The focus of this workshop was to share the methodology of Analog Forestry (AF) with the participants, emphasizing the possibility of converting degraded areas into productive forests. Seventeen people were in attendance, including professionals in biology, agroecology, and agronomy, organic producers from the area, as well as students and academics from the Universidad Autónoma de Chapingo. The diverse group shared their opinions and doubts about applying AF methodology in subtropical areas whose harsh climate leads to frequent water shortages.

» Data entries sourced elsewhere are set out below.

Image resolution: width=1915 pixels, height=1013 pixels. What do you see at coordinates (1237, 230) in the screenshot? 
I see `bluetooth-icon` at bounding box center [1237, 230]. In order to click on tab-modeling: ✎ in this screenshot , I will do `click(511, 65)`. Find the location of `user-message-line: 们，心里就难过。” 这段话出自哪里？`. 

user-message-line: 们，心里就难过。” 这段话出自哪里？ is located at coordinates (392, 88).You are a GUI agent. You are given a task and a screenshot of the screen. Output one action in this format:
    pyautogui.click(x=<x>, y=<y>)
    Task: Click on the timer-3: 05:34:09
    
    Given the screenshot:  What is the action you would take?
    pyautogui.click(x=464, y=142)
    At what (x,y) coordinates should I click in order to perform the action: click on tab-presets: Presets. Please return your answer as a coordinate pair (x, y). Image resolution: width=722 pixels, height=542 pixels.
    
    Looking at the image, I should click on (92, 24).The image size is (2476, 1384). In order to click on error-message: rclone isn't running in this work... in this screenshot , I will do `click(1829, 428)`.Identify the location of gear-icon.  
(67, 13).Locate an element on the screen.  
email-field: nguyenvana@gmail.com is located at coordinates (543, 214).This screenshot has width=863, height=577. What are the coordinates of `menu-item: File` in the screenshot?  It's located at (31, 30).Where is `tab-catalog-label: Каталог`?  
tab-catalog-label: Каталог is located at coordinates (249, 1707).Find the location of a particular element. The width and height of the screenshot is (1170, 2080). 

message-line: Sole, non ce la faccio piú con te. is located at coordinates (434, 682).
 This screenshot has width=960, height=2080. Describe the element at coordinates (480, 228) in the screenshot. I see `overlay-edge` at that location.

Mamerto Valerio and Oscar Rivera, instructors from the Dominican Republic and Costa Rica, respectively, shared their experiences and achievements in the growing field of Analog Forestry, recognizing that while the tropics hold the most favourable conditions for biodiversity restorations, AF remains a viable methodology in sub-tropical or temperate zones. In fact, during a field visit to Sierra Gorda, we were able to see that even in the arid conditions of the highlands, natural forests could predominate. Through this demonstration, participants were challenged to delve further into the guiding principles of AF, so that with time and practice they could adapt them to their environments.
For IAFN, it is a pleasure to have more people practicing AF in Mexico, and we hope to be able to follow up on their individual initiatives, in order to be able to promote AF methods at different levels. Zuu Santos, of GaiaSana, explained how much AF interested her for her projects of sustainable production in Hidalgo and Oaxaca, where people are interested in planting forests with high levels of diversity that are oriented towards commercialization in local markets.